= MATERIAL FOR THIS EXERCISE =
▬▬▬▬▬▬▬▬▬▬
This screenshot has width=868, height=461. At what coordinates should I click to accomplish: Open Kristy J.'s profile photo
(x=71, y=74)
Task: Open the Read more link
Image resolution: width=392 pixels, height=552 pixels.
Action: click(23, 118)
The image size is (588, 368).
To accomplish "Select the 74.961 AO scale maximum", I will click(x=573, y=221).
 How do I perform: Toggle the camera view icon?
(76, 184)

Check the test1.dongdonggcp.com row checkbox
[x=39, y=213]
▬▬▬▬▬▬▬▬▬▬
= ABOUT THIS TASK =
All the records, from the first line to the last: repeat them exactly.

= SOLUTION TO THE EXERCISE =
This screenshot has width=868, height=461. At what coordinates should I click to accomplish: Open Kristy J.'s profile photo
(x=71, y=74)
Task: Open the Read more link
Image resolution: width=392 pixels, height=552 pixels.
Action: click(23, 118)
The image size is (588, 368).
To accomplish "Select the 74.961 AO scale maximum", I will click(x=573, y=221).
 How do I perform: Toggle the camera view icon?
(76, 184)

Check the test1.dongdonggcp.com row checkbox
[x=39, y=213]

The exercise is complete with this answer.